▶ [Tujuan Tugas 1]:
Dalam tulisan tentang kehidupan kampus, apa saja yang disebut sebagai soft skill utama seorang lulusan perguruan tinggi?
▶ [Tujuan Tugas 2]:
Ubah catatan, mulai dari baris yang memuat "Open the Jobs" sampai baris yang memuat "click(x=354, y=400)", menjadi daftar JSON berisi string, satu string untuk setiap baris, tanpa baris kosong.

▶ [Dokumen Sumber]:
Kampus adalah miniatur kehidupan yang memberikan kesempatan mahasiswa untuk mengasah ketrampilan akademik, interaksi sosial bahkan entrepreneurship. Soft skill utama seorang lulusan perguruan tinggi adalah ketrampilan menganalisa, menyusun logika, komunikasi aktif, kerjasama, bahkan kepemimpinan. ‘Berdialog’ dengan para ilmuan dari penjuru dunia melalui teori-teori mereka adalah salah satu media mengasah mind. Membaca textbook, membahas isu praktis dengan analisa teoretik adalah hal riil untuk membentuk ketrampilan analisa logika.
 
Apresiasi terhadap nilai tinggi adalah apresiasi pada usaha selama kehidupan riil di tahap tersebut, yakni belajar. Dalam proses seleksi seperti metode assessment center, pewawancara akan melakukan pendalaman konfirmatif – klarifikatif terhadap nilai-nilai tersebut. Bagian ini yang sering luput dari pelamar kerja fresh-graduate sehingga tidak sedikit yang terkaget apalagi mereka yang sebenarnya tidak terlalu sungguh-sungguh menjalani pendidikan. Sebagian besar masyarakat (mahasiswa yang lulus beserta keluarganya) dengan cepat menyimpulkan untuk ucap ‘perpisahan’ tegas dengan dunia pendidikan. Layaknya memutus jembatan di belakang dan menatap kehidupan baru yang sama sekali tidak ada hubungannya.
 
Mindset Pendidik & Kampus
Ada excuse lain yang saya tangkap baik kampus secara institusi maupun para pendidik. Beberapa pemakluman yang sepertinya tampak ‘baik’ untuk mahasiswa yang secara implisit terkandung dalam pandangan; “Mahasiswa semester awal, yah.. masih seperti SMA lah, maunya disuapi, masih susah untuk membaca, terlebih textbook.” Atau, “Ini kan bukan mahasiswa psikologi (untuk mahasiswa non-psikologi), jadi tidak wajib memiliki textbook lah..”  Saya yakin, hal ini juga ditemui oleh dosen lain ketika mengajar di kelas non disiplin utamanya.

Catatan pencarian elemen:
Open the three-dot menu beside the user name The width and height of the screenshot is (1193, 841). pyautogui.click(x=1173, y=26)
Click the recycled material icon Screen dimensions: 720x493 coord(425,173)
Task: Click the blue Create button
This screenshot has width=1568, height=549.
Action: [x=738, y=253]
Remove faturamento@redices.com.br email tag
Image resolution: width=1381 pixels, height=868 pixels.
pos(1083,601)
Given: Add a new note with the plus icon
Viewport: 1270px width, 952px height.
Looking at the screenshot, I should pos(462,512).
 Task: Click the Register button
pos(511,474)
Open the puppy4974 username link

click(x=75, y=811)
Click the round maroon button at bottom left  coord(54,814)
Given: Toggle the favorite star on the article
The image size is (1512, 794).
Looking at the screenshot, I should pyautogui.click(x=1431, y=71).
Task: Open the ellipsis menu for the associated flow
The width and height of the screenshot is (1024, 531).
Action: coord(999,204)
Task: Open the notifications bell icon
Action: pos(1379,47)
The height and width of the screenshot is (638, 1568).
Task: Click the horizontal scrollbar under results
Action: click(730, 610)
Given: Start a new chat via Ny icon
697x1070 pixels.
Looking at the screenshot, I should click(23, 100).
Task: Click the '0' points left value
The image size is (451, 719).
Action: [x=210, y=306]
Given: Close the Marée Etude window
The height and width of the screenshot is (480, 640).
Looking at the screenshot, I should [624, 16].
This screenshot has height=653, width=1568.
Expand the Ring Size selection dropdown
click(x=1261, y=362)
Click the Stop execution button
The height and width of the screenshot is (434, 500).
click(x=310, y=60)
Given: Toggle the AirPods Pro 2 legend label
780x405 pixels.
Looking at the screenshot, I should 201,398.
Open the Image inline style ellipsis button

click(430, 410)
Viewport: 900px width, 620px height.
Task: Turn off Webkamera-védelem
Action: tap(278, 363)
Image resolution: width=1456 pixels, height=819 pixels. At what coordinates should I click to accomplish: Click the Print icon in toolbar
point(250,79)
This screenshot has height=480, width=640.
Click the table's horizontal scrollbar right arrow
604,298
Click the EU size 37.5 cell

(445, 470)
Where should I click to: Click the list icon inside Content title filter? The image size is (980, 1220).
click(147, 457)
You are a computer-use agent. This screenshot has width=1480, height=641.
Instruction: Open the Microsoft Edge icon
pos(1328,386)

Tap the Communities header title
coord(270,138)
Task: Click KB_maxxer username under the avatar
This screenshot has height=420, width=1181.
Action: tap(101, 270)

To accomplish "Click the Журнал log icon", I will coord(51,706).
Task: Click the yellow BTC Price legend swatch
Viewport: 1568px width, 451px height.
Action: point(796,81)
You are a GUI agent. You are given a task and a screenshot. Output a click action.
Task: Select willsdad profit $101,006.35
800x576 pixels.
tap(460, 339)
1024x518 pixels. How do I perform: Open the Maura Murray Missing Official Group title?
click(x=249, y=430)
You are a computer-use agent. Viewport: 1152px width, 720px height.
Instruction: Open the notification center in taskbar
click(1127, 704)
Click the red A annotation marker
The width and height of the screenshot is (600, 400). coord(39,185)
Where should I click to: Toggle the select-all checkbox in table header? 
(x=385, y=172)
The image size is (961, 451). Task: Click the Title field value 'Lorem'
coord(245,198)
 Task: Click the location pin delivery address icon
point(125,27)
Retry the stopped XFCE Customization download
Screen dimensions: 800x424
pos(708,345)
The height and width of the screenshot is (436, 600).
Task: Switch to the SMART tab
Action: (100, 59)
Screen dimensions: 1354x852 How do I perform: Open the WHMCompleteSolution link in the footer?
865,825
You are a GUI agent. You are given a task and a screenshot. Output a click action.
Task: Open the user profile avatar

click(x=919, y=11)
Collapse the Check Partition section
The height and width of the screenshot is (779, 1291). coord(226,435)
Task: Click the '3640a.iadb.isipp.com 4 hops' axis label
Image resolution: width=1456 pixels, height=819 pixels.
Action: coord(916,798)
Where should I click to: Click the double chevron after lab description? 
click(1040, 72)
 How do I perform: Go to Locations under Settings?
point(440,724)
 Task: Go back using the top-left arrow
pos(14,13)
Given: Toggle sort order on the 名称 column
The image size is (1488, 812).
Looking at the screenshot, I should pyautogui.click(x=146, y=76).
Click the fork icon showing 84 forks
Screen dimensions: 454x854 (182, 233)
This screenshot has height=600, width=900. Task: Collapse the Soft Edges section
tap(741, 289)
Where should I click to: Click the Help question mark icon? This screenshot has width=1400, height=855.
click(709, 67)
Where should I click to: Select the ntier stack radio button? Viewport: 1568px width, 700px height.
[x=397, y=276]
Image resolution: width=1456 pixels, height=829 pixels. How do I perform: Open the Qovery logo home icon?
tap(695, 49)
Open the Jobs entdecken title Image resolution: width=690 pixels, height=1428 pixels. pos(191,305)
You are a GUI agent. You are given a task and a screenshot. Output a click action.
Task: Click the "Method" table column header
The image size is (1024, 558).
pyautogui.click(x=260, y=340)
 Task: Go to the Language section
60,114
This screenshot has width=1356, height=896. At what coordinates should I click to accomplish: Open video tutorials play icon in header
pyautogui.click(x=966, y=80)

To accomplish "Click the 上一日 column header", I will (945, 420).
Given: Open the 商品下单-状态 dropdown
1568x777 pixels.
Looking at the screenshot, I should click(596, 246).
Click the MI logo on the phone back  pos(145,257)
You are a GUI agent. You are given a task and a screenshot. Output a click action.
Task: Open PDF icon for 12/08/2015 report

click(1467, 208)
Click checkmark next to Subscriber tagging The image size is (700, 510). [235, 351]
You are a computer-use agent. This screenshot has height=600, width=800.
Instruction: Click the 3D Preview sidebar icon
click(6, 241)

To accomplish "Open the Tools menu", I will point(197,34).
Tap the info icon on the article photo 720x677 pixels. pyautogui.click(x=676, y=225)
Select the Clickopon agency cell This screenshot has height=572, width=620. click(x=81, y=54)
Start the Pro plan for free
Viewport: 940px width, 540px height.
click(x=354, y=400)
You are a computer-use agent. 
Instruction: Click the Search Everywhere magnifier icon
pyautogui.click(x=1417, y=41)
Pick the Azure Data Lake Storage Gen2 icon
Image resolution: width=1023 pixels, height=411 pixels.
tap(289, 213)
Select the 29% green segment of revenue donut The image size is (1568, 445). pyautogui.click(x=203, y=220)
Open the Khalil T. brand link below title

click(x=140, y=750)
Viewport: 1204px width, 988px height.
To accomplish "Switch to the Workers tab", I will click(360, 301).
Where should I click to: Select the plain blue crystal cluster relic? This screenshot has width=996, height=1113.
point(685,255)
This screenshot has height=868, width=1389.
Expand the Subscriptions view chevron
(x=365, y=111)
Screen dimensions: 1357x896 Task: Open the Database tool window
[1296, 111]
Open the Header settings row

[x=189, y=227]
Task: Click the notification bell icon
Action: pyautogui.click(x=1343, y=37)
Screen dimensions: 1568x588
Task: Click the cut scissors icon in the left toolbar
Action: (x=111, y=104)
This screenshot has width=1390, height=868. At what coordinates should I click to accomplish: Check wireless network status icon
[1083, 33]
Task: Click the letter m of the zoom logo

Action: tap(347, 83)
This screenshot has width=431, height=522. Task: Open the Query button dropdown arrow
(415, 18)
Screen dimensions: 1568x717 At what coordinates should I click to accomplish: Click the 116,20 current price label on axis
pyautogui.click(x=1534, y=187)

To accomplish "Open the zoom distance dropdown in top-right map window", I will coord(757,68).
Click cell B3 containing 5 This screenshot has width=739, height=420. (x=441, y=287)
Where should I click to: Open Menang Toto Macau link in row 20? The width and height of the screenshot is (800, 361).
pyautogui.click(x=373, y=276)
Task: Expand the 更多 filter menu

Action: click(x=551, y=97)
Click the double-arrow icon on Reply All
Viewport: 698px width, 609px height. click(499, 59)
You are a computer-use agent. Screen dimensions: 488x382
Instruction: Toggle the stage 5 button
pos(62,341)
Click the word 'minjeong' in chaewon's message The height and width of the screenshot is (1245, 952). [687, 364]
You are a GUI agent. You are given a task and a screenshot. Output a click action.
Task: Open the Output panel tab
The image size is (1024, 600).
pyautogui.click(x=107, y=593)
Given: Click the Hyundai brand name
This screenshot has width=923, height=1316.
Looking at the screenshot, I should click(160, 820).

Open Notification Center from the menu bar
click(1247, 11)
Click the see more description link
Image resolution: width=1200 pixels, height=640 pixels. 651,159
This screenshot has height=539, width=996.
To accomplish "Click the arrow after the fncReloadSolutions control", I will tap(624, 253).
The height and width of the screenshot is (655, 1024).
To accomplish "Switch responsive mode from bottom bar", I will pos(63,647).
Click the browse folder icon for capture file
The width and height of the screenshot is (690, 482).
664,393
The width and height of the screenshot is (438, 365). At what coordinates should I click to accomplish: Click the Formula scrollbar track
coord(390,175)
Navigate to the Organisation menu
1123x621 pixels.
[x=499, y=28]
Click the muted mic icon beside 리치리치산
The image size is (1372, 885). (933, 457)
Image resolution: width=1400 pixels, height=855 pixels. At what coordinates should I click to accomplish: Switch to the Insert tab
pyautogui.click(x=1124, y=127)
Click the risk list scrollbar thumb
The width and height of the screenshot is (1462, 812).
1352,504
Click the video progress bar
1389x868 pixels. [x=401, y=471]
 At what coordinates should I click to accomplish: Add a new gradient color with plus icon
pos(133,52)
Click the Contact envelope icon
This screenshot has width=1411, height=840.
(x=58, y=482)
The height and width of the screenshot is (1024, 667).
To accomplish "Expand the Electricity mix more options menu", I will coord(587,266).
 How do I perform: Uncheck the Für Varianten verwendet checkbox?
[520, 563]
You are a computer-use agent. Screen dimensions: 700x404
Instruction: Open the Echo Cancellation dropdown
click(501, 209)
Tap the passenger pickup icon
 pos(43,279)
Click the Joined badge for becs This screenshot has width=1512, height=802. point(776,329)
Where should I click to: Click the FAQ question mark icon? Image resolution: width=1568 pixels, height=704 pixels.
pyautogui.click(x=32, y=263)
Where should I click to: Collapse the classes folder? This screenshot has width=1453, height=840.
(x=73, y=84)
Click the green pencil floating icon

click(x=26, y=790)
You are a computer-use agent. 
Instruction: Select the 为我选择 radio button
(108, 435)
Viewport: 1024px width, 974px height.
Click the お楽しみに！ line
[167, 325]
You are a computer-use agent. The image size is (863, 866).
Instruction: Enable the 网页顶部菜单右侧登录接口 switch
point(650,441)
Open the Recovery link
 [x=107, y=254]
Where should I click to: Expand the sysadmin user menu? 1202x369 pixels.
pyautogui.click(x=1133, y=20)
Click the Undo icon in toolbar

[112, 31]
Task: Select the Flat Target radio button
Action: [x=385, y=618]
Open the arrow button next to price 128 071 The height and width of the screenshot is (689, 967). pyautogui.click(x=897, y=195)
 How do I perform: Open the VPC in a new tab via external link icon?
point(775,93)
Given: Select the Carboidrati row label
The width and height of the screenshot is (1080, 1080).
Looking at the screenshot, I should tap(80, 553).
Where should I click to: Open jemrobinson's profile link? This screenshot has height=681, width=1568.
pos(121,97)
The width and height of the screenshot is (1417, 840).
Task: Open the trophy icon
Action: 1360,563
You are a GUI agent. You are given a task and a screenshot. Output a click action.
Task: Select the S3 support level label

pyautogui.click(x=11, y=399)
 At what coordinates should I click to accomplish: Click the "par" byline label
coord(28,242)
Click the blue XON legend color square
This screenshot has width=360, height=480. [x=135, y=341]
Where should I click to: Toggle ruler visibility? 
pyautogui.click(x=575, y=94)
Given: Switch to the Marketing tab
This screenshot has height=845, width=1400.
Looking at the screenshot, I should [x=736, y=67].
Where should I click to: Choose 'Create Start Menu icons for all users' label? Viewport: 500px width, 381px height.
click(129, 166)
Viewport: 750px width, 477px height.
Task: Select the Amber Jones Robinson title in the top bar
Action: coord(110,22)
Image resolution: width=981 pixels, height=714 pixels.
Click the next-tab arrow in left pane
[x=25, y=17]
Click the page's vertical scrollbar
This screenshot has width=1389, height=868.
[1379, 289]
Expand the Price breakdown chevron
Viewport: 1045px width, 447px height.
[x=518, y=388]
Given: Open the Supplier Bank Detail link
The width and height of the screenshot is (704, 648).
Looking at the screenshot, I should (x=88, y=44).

▶ [Hasil Benar 1]:
Ketrampilan menganalisa, menyusun logika, komunikasi aktif, kerjasama, bahkan kepemimpinan.

▶ [Hasil Benar 2]:
[
  "Open the Jobs entdecken title Image resolution: width=690 pixels, height=1428 pixels. pos(191,305)",
  "You are a GUI agent. You are given a task and a screenshot. Output a click action.",
  "Task: Click the \"Method\" table column header",
  "The image size is (1024, 558).",
  "pyautogui.click(x=260, y=340)",
  " Task: Go to the Language section",
  "60,114",
  "This screenshot has width=1356, height=896. At what coordinates should I click to accomplish: Open video tutorials play icon in header",
  "pyautogui.click(x=966, y=80)",
  "To accomplish \"Click the 上一日 column header\", I will (945, 420).",
  "Given: Open the 商品下单-状态 dropdown",
  "1568x777 pixels.",
  "Looking at the screenshot, I should click(596, 246).",
  "Click the MI logo on the phone back  pos(145,257)",
  "You are a GUI agent. You are given a task and a screenshot. Output a click action.",
  "Task: Open PDF icon for 12/08/2015 report",
  "click(1467, 208)",
  "Click checkmark next to Subscriber tagging The image size is (700, 510). [235, 351]",
  "You are a computer-use agent. This screenshot has height=600, width=800.",
  "Instruction: Click the 3D Preview sidebar icon",
  "click(6, 241)",
  "To accomplish \"Open the Tools menu\", I will point(197,34).",
  "Tap the info icon on the article photo 720x677 pixels. pyautogui.click(x=676, y=225)",
  "Select the Clickopon agency cell This screenshot has height=572, width=620. click(x=81, y=54)",
  "Start the Pro plan for free",
  "Viewport: 940px width, 540px height.",
  "click(x=354, y=400)"
]